(Stored items)

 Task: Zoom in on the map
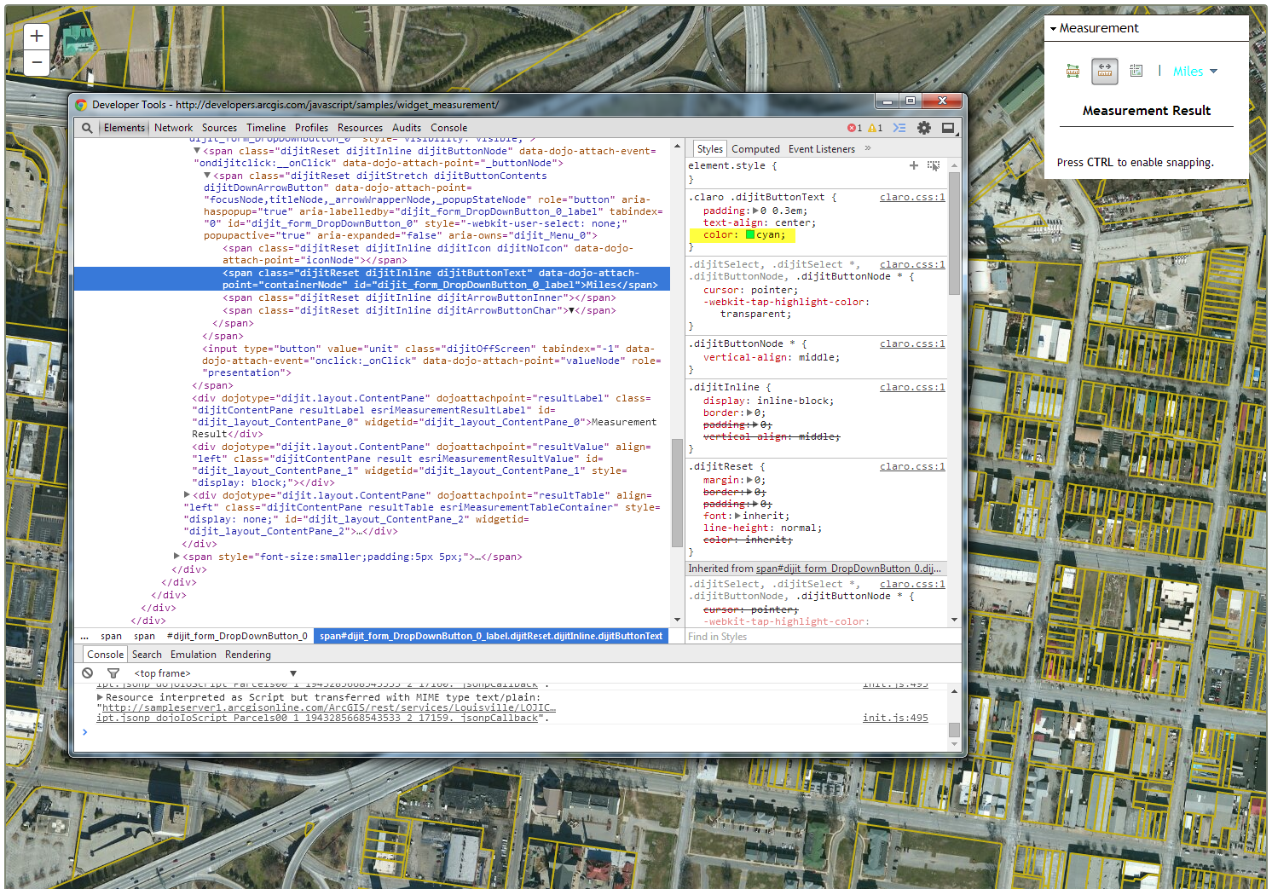click(x=36, y=36)
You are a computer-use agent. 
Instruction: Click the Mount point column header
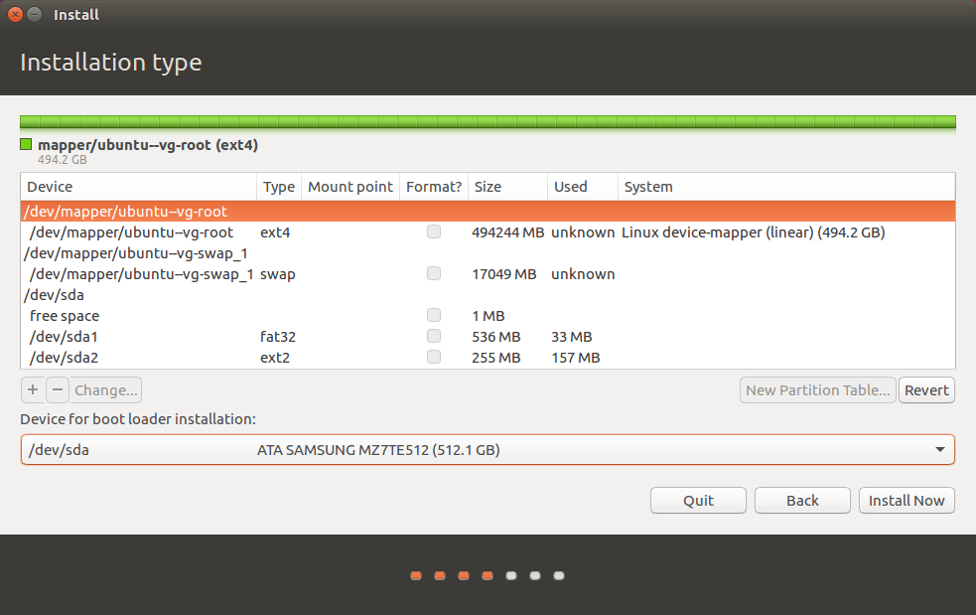point(349,187)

What you should do -
Every line above goes into the copy unchanged; the pictures do not.

Expected answer -
 Task: Zoom in on the map
click(x=36, y=36)
You are a computer-use agent. 
Instruction: Click the Mount point column header
point(349,187)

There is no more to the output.